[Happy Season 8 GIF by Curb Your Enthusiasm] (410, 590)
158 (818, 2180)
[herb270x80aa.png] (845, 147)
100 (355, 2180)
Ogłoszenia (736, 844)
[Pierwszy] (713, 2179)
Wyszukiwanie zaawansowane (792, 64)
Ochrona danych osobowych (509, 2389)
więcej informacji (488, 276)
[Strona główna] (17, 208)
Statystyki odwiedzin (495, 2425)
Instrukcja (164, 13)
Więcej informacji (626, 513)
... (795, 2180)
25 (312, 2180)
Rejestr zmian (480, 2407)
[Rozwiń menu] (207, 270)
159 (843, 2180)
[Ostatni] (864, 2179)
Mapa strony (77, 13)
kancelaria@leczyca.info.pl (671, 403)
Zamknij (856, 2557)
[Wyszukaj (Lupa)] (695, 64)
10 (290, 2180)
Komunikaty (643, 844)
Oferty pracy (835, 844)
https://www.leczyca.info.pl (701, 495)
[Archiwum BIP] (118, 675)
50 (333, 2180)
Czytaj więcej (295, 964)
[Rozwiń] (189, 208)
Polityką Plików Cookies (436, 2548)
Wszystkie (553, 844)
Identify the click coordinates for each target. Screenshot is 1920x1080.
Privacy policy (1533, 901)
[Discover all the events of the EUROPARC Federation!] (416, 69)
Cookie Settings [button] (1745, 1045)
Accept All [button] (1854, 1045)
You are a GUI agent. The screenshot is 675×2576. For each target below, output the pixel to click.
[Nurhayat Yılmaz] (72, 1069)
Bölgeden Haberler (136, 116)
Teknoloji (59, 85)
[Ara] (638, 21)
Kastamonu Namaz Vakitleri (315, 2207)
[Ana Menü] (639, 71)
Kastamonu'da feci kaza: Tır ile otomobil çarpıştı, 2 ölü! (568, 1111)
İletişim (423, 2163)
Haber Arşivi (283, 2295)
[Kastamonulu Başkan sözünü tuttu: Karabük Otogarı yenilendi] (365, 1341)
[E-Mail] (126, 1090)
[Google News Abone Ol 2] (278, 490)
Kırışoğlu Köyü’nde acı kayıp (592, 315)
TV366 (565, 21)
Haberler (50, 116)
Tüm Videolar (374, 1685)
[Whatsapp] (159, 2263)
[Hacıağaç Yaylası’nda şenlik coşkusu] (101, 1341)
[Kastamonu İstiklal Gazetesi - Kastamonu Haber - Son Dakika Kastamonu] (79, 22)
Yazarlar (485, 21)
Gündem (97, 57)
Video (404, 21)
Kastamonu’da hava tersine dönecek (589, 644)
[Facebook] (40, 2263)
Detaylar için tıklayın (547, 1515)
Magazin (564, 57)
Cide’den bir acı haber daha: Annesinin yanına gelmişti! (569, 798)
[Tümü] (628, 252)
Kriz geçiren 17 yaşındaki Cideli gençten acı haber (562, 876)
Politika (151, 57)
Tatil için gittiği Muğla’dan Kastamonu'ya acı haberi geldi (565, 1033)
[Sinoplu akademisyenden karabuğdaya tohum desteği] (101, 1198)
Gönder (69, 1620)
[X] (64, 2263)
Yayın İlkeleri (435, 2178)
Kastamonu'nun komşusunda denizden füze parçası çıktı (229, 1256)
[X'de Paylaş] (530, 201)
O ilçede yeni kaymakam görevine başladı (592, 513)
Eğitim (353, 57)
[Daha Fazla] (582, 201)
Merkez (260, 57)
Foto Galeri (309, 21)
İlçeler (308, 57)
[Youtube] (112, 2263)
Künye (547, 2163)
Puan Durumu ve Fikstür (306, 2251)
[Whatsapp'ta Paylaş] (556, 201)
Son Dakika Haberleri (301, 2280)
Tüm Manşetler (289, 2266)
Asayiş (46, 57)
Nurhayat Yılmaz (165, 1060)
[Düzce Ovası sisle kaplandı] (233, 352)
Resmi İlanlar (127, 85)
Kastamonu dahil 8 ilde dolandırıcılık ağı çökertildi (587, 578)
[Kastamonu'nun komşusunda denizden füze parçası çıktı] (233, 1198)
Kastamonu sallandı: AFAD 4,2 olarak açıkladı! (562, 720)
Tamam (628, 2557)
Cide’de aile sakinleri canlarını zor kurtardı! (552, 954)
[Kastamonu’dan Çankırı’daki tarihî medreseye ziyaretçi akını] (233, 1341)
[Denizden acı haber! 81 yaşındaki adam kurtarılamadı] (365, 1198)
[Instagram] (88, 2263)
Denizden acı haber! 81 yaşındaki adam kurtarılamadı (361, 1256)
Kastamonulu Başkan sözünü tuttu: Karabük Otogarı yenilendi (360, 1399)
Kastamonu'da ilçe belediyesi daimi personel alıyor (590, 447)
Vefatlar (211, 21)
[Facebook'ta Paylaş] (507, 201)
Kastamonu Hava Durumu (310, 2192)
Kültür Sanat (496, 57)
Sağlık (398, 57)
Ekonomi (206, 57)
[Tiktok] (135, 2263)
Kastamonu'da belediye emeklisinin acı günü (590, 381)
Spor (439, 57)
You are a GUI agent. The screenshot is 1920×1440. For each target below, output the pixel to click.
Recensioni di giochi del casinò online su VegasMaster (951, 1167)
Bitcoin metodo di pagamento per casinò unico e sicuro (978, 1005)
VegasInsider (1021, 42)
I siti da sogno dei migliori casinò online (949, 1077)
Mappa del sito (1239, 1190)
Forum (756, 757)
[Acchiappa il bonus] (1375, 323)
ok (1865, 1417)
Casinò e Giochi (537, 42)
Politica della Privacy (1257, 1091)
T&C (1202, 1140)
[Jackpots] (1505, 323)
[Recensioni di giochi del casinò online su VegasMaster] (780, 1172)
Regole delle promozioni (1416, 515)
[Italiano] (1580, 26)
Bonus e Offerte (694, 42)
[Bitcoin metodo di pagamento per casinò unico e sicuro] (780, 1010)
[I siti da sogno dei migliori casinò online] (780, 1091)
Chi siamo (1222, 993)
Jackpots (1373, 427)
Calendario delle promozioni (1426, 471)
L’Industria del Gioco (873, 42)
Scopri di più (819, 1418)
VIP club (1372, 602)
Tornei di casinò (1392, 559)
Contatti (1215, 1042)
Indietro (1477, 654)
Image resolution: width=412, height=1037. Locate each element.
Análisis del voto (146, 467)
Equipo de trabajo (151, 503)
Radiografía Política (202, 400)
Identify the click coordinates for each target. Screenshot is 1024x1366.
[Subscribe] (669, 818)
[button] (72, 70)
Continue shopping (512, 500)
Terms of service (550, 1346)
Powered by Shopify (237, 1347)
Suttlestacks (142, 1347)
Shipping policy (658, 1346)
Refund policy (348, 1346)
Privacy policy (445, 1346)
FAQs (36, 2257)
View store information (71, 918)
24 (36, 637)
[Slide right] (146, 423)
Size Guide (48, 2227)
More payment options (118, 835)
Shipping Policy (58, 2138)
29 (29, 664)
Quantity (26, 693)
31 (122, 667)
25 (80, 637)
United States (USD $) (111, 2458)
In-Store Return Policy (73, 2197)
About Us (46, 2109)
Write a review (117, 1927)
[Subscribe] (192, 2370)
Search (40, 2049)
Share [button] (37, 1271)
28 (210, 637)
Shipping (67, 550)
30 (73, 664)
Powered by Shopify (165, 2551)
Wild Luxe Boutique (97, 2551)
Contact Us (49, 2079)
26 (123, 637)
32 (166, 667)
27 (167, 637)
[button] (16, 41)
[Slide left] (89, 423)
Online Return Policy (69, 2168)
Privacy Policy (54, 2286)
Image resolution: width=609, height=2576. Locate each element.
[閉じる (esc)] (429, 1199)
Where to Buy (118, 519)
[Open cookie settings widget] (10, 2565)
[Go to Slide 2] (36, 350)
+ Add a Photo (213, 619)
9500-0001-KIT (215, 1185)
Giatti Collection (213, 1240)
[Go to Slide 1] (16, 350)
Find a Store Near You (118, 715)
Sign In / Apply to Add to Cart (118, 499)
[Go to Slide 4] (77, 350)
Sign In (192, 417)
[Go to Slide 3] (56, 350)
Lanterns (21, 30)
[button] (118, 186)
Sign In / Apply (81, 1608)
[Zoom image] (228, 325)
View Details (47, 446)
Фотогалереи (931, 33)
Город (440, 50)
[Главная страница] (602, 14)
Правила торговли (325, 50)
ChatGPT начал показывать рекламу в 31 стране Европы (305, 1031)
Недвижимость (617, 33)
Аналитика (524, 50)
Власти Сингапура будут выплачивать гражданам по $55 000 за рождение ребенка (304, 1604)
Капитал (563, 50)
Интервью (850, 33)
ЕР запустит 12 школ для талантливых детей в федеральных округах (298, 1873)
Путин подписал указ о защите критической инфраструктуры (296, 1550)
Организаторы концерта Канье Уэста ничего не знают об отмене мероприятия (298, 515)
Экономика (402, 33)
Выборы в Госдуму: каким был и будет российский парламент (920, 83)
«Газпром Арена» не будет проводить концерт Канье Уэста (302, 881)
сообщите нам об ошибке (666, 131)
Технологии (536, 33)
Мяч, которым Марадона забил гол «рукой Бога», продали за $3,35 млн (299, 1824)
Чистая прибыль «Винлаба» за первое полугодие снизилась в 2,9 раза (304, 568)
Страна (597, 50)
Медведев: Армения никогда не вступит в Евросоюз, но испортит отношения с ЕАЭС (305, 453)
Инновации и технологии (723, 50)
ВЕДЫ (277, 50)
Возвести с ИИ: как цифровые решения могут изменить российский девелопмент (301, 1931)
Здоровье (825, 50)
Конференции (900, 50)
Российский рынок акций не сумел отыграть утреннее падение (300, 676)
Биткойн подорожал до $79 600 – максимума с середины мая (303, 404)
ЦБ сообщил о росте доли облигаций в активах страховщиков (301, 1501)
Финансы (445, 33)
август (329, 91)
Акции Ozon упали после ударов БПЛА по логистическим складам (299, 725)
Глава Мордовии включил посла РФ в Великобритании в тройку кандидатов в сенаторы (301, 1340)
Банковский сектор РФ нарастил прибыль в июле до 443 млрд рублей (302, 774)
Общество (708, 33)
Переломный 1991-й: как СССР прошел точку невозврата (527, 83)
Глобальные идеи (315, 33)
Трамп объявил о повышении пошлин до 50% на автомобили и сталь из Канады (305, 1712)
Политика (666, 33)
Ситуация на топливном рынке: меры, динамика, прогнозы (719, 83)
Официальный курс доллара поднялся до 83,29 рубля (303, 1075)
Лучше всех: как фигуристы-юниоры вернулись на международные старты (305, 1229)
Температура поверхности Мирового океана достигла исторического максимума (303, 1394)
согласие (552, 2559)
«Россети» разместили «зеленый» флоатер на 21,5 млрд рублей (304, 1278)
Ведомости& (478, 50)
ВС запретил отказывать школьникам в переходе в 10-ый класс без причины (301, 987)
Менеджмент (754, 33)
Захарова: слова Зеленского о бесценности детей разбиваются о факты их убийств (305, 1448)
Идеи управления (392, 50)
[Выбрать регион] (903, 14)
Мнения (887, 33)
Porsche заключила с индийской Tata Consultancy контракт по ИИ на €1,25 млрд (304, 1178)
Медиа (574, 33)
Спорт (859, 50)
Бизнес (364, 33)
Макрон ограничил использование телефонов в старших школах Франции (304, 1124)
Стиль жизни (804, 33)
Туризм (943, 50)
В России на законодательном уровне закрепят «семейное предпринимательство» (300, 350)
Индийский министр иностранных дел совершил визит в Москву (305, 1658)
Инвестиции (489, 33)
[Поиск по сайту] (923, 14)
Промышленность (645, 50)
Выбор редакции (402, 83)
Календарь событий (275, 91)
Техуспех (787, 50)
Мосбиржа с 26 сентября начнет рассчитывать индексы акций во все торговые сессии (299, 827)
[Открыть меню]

★ ★ ★ ★ ★ ★ ★

TASK PROMPT – Your answer must be the lines from the first line of the entries above through the line that contains "[Tümü] (628, 252)", written out exactly.

RESULT FOR THIS EXERCISE –
[Happy Season 8 GIF by Curb Your Enthusiasm] (410, 590)
158 (818, 2180)
[herb270x80aa.png] (845, 147)
100 (355, 2180)
Ogłoszenia (736, 844)
[Pierwszy] (713, 2179)
Wyszukiwanie zaawansowane (792, 64)
Ochrona danych osobowych (509, 2389)
więcej informacji (488, 276)
[Strona główna] (17, 208)
Statystyki odwiedzin (495, 2425)
Instrukcja (164, 13)
Więcej informacji (626, 513)
... (795, 2180)
25 (312, 2180)
Rejestr zmian (480, 2407)
[Rozwiń menu] (207, 270)
159 (843, 2180)
[Ostatni] (864, 2179)
Mapa strony (77, 13)
kancelaria@leczyca.info.pl (671, 403)
Zamknij (856, 2557)
[Wyszukaj (Lupa)] (695, 64)
10 (290, 2180)
Komunikaty (643, 844)
Oferty pracy (835, 844)
https://www.leczyca.info.pl (701, 495)
[Archiwum BIP] (118, 675)
50 (333, 2180)
Czytaj więcej (295, 964)
[Rozwiń] (189, 208)
Polityką Plików Cookies (436, 2548)
Wszystkie (553, 844)
Identify the click coordinates for each target. Screenshot is 1920x1080.
Privacy policy (1533, 901)
[Discover all the events of the EUROPARC Federation!] (416, 69)
Cookie Settings [button] (1745, 1045)
Accept All [button] (1854, 1045)
You are a GUI agent. The screenshot is 675×2576. For each target below, output the pixel to click.
[Nurhayat Yılmaz] (72, 1069)
Bölgeden Haberler (136, 116)
Teknoloji (59, 85)
[Ara] (638, 21)
Kastamonu Namaz Vakitleri (315, 2207)
[Ana Menü] (639, 71)
Kastamonu'da feci kaza: Tır ile otomobil çarpıştı, 2 ölü! (568, 1111)
İletişim (423, 2163)
Haber Arşivi (283, 2295)
[Kastamonulu Başkan sözünü tuttu: Karabük Otogarı yenilendi] (365, 1341)
[E-Mail] (126, 1090)
[Google News Abone Ol 2] (278, 490)
Kırışoğlu Köyü’nde acı kayıp (592, 315)
TV366 (565, 21)
Haberler (50, 116)
Tüm Videolar (374, 1685)
[Whatsapp] (159, 2263)
[Hacıağaç Yaylası’nda şenlik coşkusu] (101, 1341)
[Kastamonu İstiklal Gazetesi - Kastamonu Haber - Son Dakika Kastamonu] (79, 22)
Yazarlar (485, 21)
Gündem (97, 57)
Video (404, 21)
Kastamonu’da hava tersine dönecek (589, 644)
[Facebook] (40, 2263)
Detaylar için tıklayın (547, 1515)
Magazin (564, 57)
Cide’den bir acı haber daha: Annesinin yanına gelmişti! (569, 798)
[Tümü] (628, 252)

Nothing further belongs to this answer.